Alguns, nem todos, podem engrossar as fileiras daqueles que entoam o apelo midiático do governo Federal, na campanha “Brasil, um país de todos”, que faz lembrar aqueloutro reclame, dos tempos Médici/Geisel, dos quais preferiria não recordar, assim como tantas pessoas, mas como esquecer? Nos anos de chumbo é que surgiram campanhas “patrióticas” como “Brasil. Ame-o ou deixe-o”, “este é um país que vai pra frente”  “ninguém segura este país”, dentre tantos outros slogans.

Em tempos atuais, ainda se vêem campanhas obsotelas e que não adiantam assim tanto lado do povo, mas tão-só o dos donos de agências e de grandes aparelhos de comunicação que as veiculam, sem a menor preocupação qualitativa, cujos efeitos, ao invés dos esperados e preconizados, saem exatamente o contrário, como fosse normal alimentar paradoxos por meio desses instrumentos.

De tanto ser martelada, a cabeça do brasileiro assimilou, por um lado, a estória do “país de todos” e é o que parece, mesmo, só que nem todos são iguais, portanto há algum ou alguém que não faz parte do “todos”, sendo, portanto, autoexcluído desse contexto, ou se faz fora da inclusão por imperativos alheios à sua vontade, pois que, a bem da verdade, talvez o que pretendesse  mesmo fosse estar incluído no metiê, se embebedando de inclusão.
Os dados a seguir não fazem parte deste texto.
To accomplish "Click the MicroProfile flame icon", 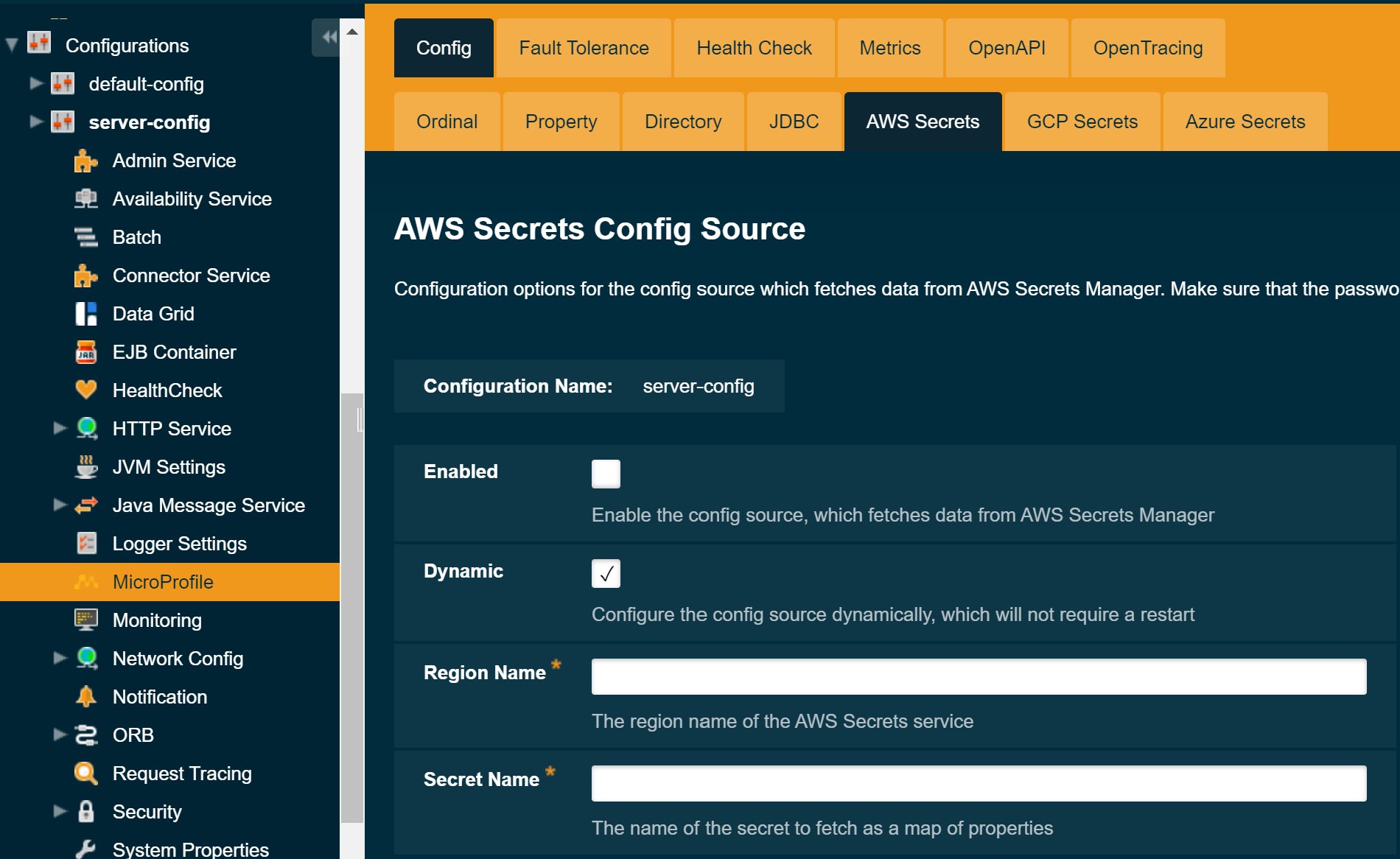I will point(86,582).
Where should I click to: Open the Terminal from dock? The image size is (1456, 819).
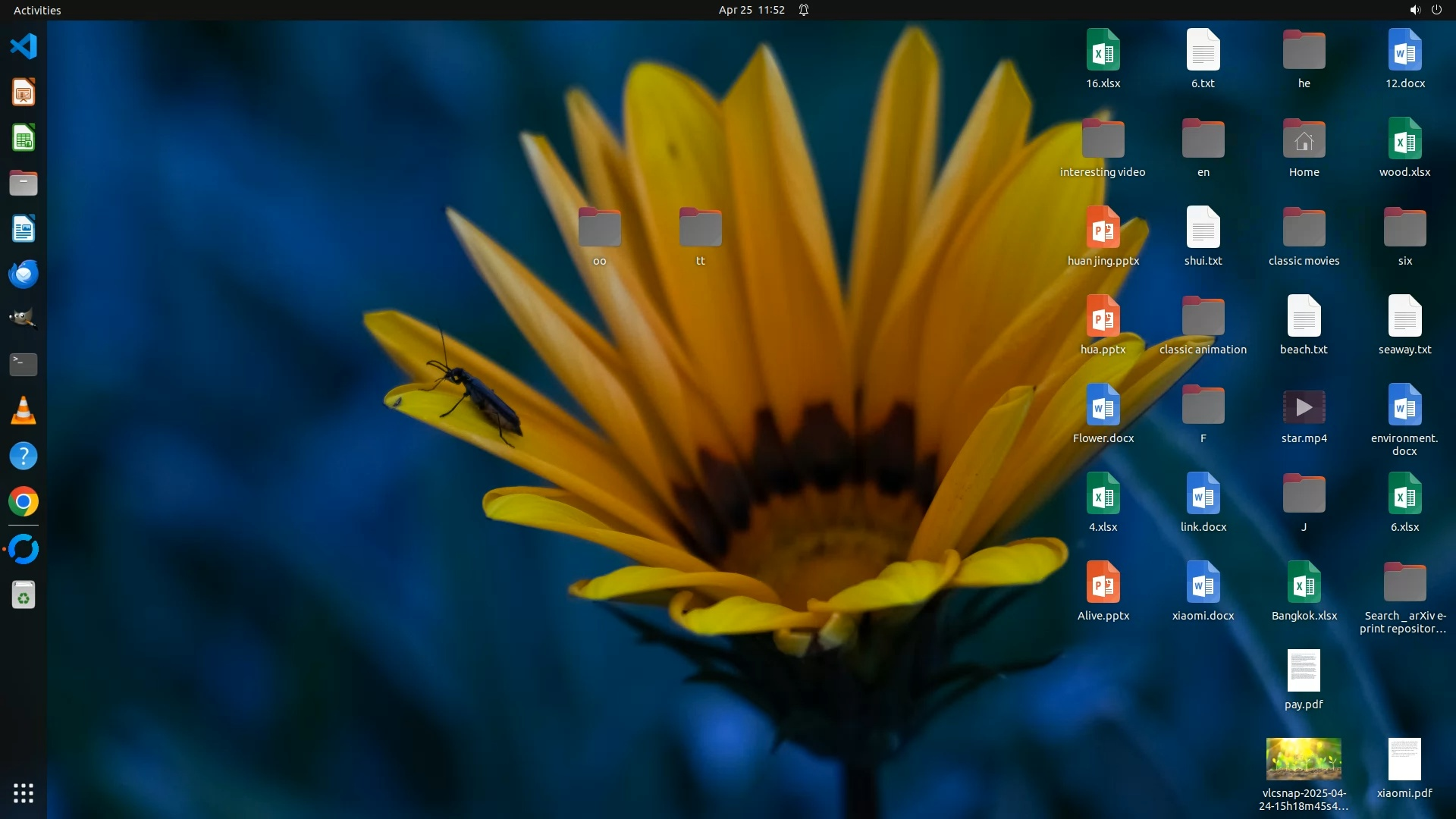[24, 365]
Mas nem todos, como já dito, têm a mesma sorte (ou azar). E, neste caso, o chamamento ao “país de todos” mais parece um tiro saído pela culatra, com personalidade emergente de além-fronteira. Decerto não teria sido a blogueira cubana Yoani Sanchez atraída pelo chamamento publicitário brasileiro. E possivelmente certo, também, corrida a fama de tratar-se o Brasil, como se trata, de um país de gente ordeira e hospitaleira, que mesmo não viesse a ser recebida com tapetes de flores, nem com outras recepções mais calorosas, também não o fosse com gestos grotescos e defenestratório, qual o sucedido na incursão que fez em Feira de Santana, na Bahia e por demais lugares por onde passou, em que, não se sabe de onde surgiram, não mais que de repente, tantos castristas desvairados.

Atraída pelos convites e movida pela fama que inusitadamente possa lhe ter subido à cabeça, a cubana não se deixou abater pela afronta e violência contra si perpetradas, entendendo o gesto como o exercício pleno da democracia.

Não pegou mesmo bem, para os petistas, a incursão do senador Eduardo Suplicy, talvez o Supla, seu filho, houvesse melhor se desincumbido da função de cicerone da cubana.